Staying in this mad-at-the-world spiral can do more than just alienate coworkers, friends and innocent strangers. When you feel you've just had it, your blood pressure shoots up, triggering the body's fight-or-flight response, and in turn activating hormones like cortisol and adrenaline. And when these hormones are chronically flooding your system, they can do nasty things to your health: weaken your immune response, trigger chronic headaches and cause inflammation. Researchers have even found that people who can't control their anger heal from wounds more slowly than their mellower counterparts.
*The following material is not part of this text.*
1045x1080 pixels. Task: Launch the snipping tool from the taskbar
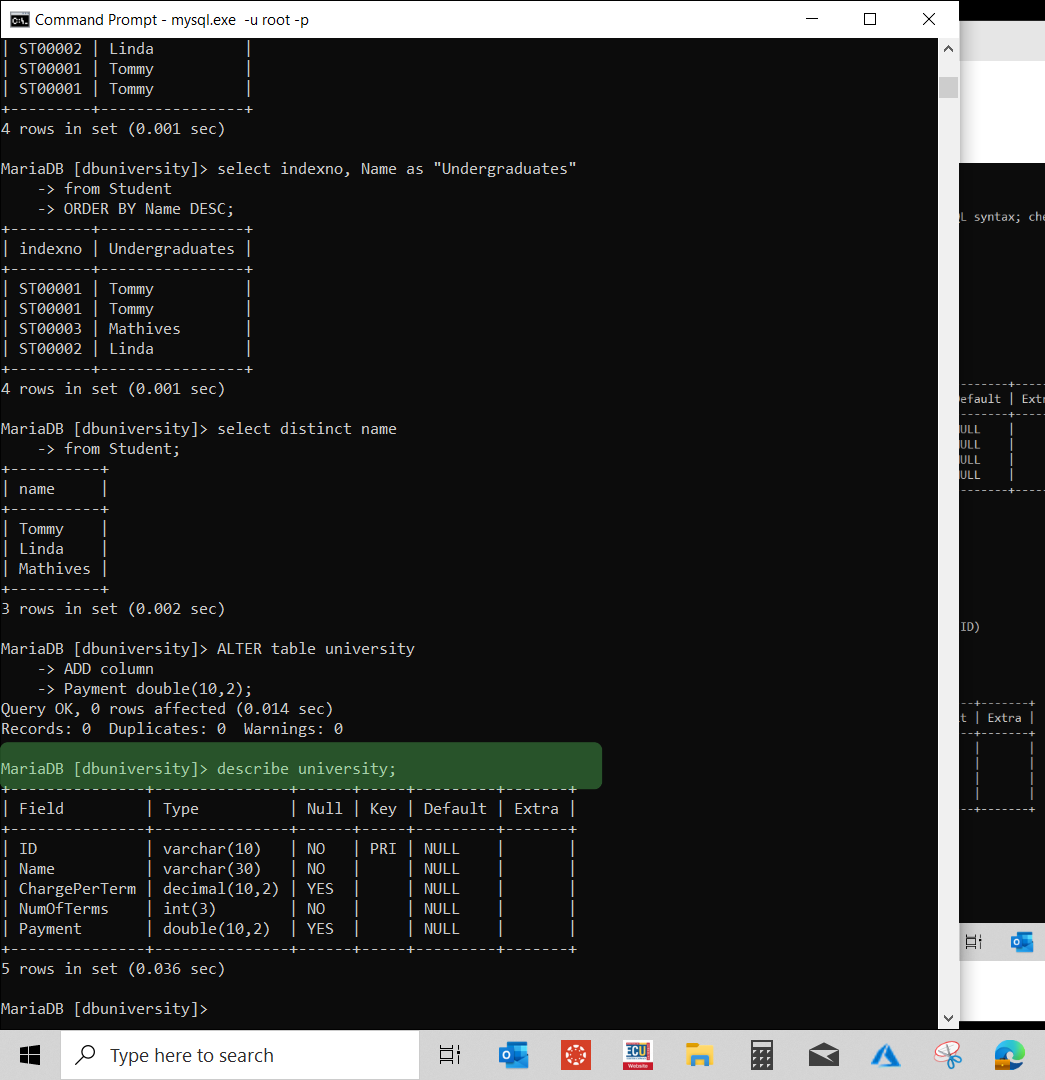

So, fine, getting mad isn't the answer—but I wasn't having much success curing my AWS with socially acceptable relaxation techniques like "walking it off" or taking 10 deep breaths. It turns out, though, that such remedies do work—I was just going about them wrong, according to anger management specialist Ronald Potter-Efron, PhD, author of Healing the Angry Brain. "People assume they're calm after 30 seconds of deep breathing," he says. "But our bodies don't recover that quickly. Though we may feel a pseudo calm, most people need at least 20 minutes to an hour to truly let the emotion pass. And as long as we're still amped up, it's easy to retrigger the anger that's just beneath the surface." The solution is to use your cooldown time to figure out exactly what's at the root of your annoyance. "In many cases, people can fairly quickly pinpoint the real issue if given time to think it through clearly," says Potter-Efron.